# Work required
Repeat the entries exactly. Leave nothing out.

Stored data
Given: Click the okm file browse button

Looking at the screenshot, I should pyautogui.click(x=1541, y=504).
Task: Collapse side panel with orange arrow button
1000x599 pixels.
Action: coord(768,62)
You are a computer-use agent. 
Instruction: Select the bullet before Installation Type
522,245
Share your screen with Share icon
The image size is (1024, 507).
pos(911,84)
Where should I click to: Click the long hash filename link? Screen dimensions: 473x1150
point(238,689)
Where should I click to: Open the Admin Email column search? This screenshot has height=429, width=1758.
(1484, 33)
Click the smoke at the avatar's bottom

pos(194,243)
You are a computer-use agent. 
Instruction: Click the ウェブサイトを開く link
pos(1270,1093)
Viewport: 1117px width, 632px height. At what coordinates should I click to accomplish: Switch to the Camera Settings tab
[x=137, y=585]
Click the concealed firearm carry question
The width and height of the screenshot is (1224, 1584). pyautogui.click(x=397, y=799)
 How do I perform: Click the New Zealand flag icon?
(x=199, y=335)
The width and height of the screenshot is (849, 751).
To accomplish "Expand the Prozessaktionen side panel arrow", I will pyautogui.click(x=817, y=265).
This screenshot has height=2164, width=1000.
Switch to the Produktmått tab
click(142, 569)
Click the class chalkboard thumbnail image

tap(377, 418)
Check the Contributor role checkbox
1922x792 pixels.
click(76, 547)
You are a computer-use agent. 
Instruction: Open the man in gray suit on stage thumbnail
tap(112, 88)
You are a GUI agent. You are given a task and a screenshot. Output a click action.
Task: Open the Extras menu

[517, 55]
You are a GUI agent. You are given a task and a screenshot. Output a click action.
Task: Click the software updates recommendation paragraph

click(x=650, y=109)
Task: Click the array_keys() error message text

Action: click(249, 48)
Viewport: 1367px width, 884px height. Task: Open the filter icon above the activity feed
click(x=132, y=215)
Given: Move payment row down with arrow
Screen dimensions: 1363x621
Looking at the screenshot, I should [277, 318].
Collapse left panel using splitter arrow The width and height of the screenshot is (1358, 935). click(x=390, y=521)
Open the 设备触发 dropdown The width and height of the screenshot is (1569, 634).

# Output for this exercise
Given: Click the okm file browse button

Looking at the screenshot, I should pyautogui.click(x=1541, y=504).
Task: Collapse side panel with orange arrow button
1000x599 pixels.
Action: coord(768,62)
You are a computer-use agent. 
Instruction: Select the bullet before Installation Type
522,245
Share your screen with Share icon
The image size is (1024, 507).
pos(911,84)
Where should I click to: Click the long hash filename link? Screen dimensions: 473x1150
point(238,689)
Where should I click to: Open the Admin Email column search? This screenshot has height=429, width=1758.
(1484, 33)
Click the smoke at the avatar's bottom

pos(194,243)
You are a computer-use agent. 
Instruction: Click the ウェブサイトを開く link
pos(1270,1093)
Viewport: 1117px width, 632px height. At what coordinates should I click to accomplish: Switch to the Camera Settings tab
[x=137, y=585]
Click the concealed firearm carry question
The width and height of the screenshot is (1224, 1584). pyautogui.click(x=397, y=799)
 How do I perform: Click the New Zealand flag icon?
(x=199, y=335)
The width and height of the screenshot is (849, 751).
To accomplish "Expand the Prozessaktionen side panel arrow", I will pyautogui.click(x=817, y=265).
This screenshot has height=2164, width=1000.
Switch to the Produktmått tab
click(142, 569)
Click the class chalkboard thumbnail image

tap(377, 418)
Check the Contributor role checkbox
1922x792 pixels.
click(76, 547)
You are a computer-use agent. 
Instruction: Open the man in gray suit on stage thumbnail
tap(112, 88)
You are a GUI agent. You are given a task and a screenshot. Output a click action.
Task: Open the Extras menu

[517, 55]
You are a GUI agent. You are given a task and a screenshot. Output a click action.
Task: Click the software updates recommendation paragraph

click(x=650, y=109)
Task: Click the array_keys() error message text

Action: click(249, 48)
Viewport: 1367px width, 884px height. Task: Open the filter icon above the activity feed
click(x=132, y=215)
Given: Move payment row down with arrow
Screen dimensions: 1363x621
Looking at the screenshot, I should [277, 318].
Collapse left panel using splitter arrow The width and height of the screenshot is (1358, 935). click(x=390, y=521)
Open the 设备触发 dropdown The width and height of the screenshot is (1569, 634).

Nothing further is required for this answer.